Nir, can I assign to you? Should it be on post?
Taken
(In reply to Nir Soffer from comment #3) > Taken Thanks. Highly appreciated!
(In reply to Nir Soffer from comment #1) > Setting severity to high since this can fail some flows when non-ascii > values are sent from engine. This seems the underlying bug: Engine sending unadorned binary data as strings violates jsonrpc spec. If we take the suggested patch as a stop-gap measure to avoid a 3.6 regression, we should include a logging mechanism to catch such cases and fix them in Engine.
(In reply to Dan Kenigsberg from comment #5) > (In reply to Nir Soffer from comment #1) > > Setting severity to high since this can fail some flows when non-ascii > > values are sent from engine. > > This seems the underlying bug: Engine sending unadorned binary data as > strings violates jsonrpc spec. JSON string is unicode [1] - can you show where the jsonrpc spec [2] forbids unicode strings? Also vdsm schema does not mention anything about unicode values. If we forbid them it should be documented. > If we take the suggested patch as a stop-gap > measure to avoid a 3.6 regression, we should include a logging mechanism > to catch such cases and fix them in Engine. Warning about unicode values is expensive, requires recursive search in arguments dict in jsonrpc, and manual checking of the argument in xmlrpc. We can enhance the password protection code to warn about unicode values. But I think we better spend time on useful features and handle this in the schema. [1] http://www.json.org/ [2] http://www.jsonrpc.org/specification
We are investigating a different direction, that will allow using the built-in json library safely, and be more compatible with Python 3.
String to use the json built-in library expose this issue, but it is not the root cause. The root cause is mixing unicode and utf8 encoded strings, while python default encoding in Python 2 is ascii. Each time a string is encoded using str() or decoded using unicode() or x.decode() without specifying the encoding, python default to 'ascii'. It seems that changing the default encoding is a quick fix avoiding these issues, until vdsm is fixed to never mix unicode and encoded strings.
Missing backport to 3.6 branch, moving to post
Nir - what's the status of this one?
(In reply to Oved Ourfali from comment #11) > Nir - what's the status of this one? Fixed in master. This fix is required for supporting non-ascii vm name, but libvirt does does not support it yet. See https://gerrit.ovirt.org/48570 Do you want to backport it?
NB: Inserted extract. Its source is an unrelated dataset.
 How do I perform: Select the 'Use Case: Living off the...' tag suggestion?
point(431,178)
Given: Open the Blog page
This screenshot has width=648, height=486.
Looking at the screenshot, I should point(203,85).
Okay. Moving to 3.6.3, hoping this will get into libvirt by then. If you can backport the merged patch that would be great.
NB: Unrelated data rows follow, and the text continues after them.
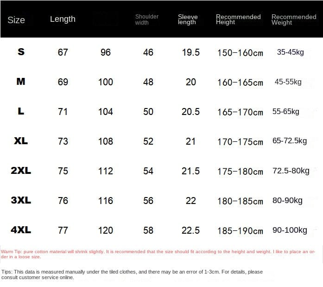Select the 65-72.5kg weight cell
This screenshot has height=287, width=323.
coord(290,140)
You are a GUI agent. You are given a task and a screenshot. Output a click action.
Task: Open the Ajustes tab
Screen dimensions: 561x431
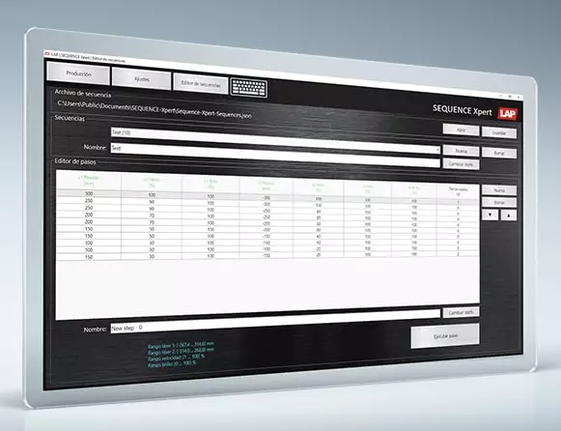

(In reply to Oved Ourfali from comment #13) > Okay. Moving to 3.6.3, hoping this will get into libvirt by then. If bug 1285720 is resolved, this fix is good enough to allow vms with non-acsii names. > If you can backport the merged patch that would be great. Patch is ready for merging to 3.6.
Verified with: vdsm-4.17.18-0.el7ev.noarch From vdsm log: Thread-47::INFO::2016-01-21 13:04:06,489::logUtils::48::dispatcher::(wrapper) Run and protect: connectStoragePool(spUUID='00000001-0001-0001-0001-0000000001a8', hostID=1, msdUUID='ad2d4bfe-5683-4d40-84e1-80522e030890', masterVersion=1, domainsMap={'ad2d4bfe-5683-4d40-84e1-80522e030890': 'active'}, options=None)